И настал момент, когда Интеллект, по примеру великого полководца древности Александра Македонского, решил разрубить этот гордиев узел одним махом…
Глава 6
Вызов в святая святых поступил мне неожиданно. Настолько неожиданно, что поверг в ступор всех моих знакомых. Никто не понимал, что это может означать, и чем в итоге закончится. Одни пытались меня успокоить, хотя я не чувствовал особого возбуждение — лишь легкое недоумение и непонимание, — другие откровенно жалели, третьи молча сторонились, суеверно скрещивая за спиной пальцы, четвертые напутствовали и советовали помалкивать и соглашаться со всем подряд. Софья молчала.
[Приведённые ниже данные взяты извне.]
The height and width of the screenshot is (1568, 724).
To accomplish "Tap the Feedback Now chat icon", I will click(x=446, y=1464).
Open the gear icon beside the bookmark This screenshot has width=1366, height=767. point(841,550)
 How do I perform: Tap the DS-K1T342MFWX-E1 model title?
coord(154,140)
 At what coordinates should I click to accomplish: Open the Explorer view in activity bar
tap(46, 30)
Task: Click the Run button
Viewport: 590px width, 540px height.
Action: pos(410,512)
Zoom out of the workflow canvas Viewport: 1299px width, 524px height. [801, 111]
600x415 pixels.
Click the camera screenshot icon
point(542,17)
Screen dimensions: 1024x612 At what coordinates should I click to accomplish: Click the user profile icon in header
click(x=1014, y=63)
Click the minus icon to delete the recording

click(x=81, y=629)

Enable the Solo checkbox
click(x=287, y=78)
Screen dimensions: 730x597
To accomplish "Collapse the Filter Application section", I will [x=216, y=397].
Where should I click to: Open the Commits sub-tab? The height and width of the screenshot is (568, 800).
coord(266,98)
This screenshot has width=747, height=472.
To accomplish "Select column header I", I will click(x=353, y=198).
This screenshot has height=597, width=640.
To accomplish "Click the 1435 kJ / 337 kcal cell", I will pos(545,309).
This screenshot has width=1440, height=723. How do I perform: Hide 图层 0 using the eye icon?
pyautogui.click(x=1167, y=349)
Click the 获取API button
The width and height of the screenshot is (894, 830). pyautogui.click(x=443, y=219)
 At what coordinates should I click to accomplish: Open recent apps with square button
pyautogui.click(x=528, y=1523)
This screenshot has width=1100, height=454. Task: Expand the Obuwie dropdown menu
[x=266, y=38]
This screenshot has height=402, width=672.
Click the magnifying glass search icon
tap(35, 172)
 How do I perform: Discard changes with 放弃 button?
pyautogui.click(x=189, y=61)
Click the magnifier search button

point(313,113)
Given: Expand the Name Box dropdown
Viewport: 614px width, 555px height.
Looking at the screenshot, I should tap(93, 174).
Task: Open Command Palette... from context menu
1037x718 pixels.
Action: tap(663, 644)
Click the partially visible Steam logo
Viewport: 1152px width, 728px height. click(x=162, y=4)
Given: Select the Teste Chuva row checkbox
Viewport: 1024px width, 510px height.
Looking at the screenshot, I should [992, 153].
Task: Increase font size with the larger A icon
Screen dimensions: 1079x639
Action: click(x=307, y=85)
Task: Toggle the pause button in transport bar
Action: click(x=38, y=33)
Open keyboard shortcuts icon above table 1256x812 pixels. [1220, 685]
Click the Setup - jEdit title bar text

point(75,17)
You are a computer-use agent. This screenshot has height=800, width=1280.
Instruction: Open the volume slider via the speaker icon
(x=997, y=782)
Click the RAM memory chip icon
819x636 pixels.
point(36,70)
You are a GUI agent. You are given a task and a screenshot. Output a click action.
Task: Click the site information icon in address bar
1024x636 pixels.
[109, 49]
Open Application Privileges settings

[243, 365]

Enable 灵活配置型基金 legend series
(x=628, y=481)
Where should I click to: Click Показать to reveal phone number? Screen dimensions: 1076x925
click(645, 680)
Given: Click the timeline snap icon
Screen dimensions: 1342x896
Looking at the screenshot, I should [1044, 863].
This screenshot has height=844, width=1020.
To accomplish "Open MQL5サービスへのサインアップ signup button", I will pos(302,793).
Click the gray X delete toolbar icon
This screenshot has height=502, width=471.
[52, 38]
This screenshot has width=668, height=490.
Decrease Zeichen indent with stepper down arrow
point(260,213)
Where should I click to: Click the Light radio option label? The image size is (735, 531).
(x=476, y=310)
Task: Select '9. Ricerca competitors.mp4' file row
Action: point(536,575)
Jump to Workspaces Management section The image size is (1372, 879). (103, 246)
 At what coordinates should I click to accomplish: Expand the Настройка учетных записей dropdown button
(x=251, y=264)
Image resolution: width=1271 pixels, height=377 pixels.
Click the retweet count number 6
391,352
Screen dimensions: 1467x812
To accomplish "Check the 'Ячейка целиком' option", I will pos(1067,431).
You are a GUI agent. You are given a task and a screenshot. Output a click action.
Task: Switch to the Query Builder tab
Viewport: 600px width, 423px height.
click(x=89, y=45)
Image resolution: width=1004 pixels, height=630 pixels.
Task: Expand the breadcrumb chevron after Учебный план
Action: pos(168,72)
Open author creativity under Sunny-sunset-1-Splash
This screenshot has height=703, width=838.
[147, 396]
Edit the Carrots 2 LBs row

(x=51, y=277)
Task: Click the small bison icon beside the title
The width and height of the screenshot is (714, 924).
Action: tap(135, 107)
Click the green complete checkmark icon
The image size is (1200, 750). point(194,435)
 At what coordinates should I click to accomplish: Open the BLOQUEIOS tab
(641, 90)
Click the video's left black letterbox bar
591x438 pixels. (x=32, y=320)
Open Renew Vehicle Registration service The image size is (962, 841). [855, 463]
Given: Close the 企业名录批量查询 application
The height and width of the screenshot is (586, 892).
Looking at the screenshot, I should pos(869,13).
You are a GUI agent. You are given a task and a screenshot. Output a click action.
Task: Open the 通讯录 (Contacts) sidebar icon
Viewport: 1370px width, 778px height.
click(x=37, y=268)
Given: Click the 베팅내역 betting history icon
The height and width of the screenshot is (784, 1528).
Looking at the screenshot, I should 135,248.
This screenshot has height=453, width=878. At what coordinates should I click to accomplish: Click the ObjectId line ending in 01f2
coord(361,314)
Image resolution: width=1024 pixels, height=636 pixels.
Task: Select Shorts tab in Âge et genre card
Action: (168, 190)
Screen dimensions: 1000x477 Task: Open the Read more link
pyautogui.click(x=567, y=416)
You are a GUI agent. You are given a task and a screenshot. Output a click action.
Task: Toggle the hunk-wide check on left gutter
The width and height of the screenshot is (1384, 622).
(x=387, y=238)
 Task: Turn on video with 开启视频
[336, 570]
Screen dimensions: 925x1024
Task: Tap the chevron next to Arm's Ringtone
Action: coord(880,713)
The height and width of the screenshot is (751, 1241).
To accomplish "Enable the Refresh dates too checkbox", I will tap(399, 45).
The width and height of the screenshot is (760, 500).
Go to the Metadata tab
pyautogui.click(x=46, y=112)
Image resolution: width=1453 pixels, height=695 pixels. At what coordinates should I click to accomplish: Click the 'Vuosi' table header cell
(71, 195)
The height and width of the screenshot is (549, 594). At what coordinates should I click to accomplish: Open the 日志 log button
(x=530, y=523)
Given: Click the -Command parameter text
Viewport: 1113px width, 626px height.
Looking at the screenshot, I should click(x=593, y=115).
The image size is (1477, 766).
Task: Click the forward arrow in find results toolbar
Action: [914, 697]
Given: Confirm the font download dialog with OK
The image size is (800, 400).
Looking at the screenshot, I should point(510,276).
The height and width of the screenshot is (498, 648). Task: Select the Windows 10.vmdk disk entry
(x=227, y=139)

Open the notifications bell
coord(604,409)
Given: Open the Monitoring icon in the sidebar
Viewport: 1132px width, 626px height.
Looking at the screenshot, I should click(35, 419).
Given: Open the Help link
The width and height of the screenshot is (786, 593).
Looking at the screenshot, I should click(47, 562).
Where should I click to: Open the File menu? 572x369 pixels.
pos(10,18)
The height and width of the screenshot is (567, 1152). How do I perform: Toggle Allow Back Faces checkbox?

Нет, ей было вовсе не все равно, что со мной будет. Она все понимала и поддерживала меня, но слова здесь были лишними. Отправляя меня на свидание с Интеллектом, она лишь заботливо поправила воротничок моей отутюженный рубашки и чмокнула в щеку, сказав напоследок:
— Ты справишься! Поверь, все будет отлично.
И я ей поверил! Только она, моя жена, могла так просто добавить мне уверенности в себе.
А самым молчаливым оказался Степан — тот лишь крепко пожал мою руку, вновь отдавив пальцы, и хлопнул ручищей промеж лопаток, что, вероятно, исходило из переполнявших его чувств.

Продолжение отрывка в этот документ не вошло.